- [INPUT MATERIAL]
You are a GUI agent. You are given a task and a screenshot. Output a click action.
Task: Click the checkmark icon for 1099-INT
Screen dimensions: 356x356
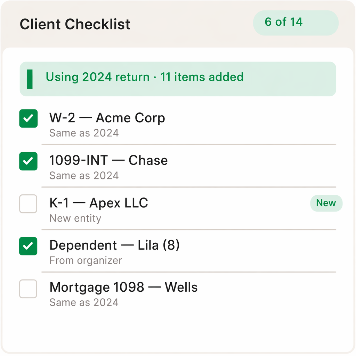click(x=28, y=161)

--

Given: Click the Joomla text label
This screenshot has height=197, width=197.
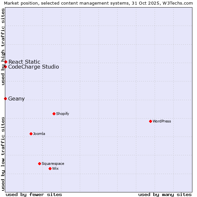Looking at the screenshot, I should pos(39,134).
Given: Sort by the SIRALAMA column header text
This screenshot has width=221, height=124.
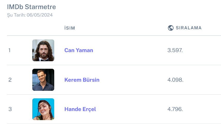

---

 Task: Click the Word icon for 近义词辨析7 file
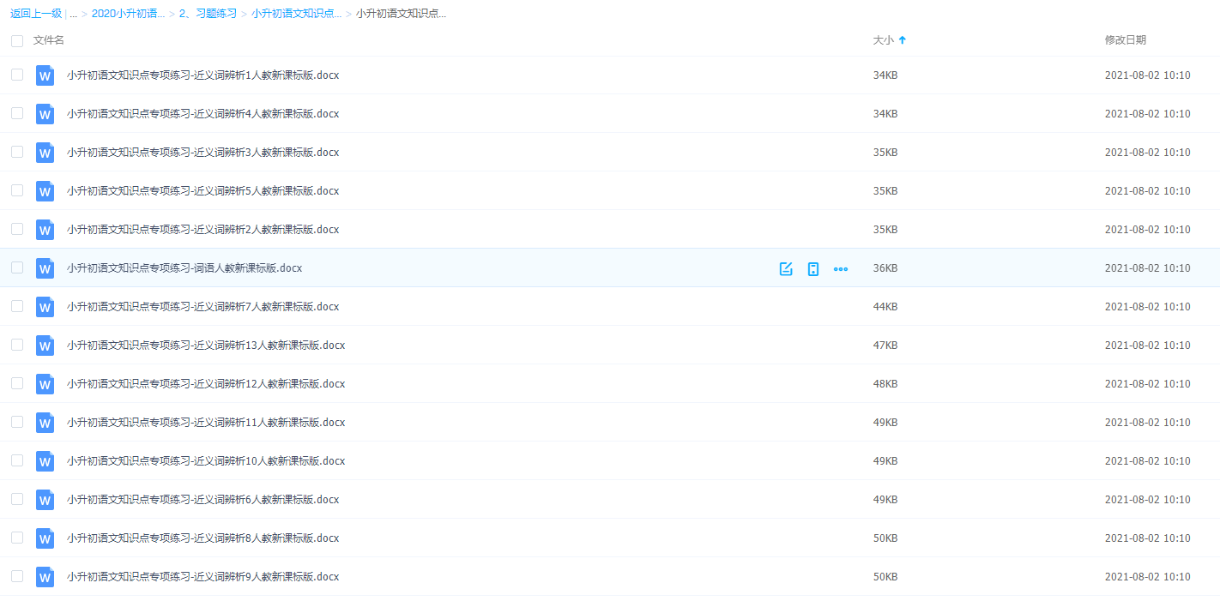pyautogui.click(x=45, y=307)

- [PROBLEM DETAILS]
Report every line of the records that contains the word "text".

- [THE ANSWER]
Given: Click the Joomla text label
Given: Sort by the SIRALAMA column header text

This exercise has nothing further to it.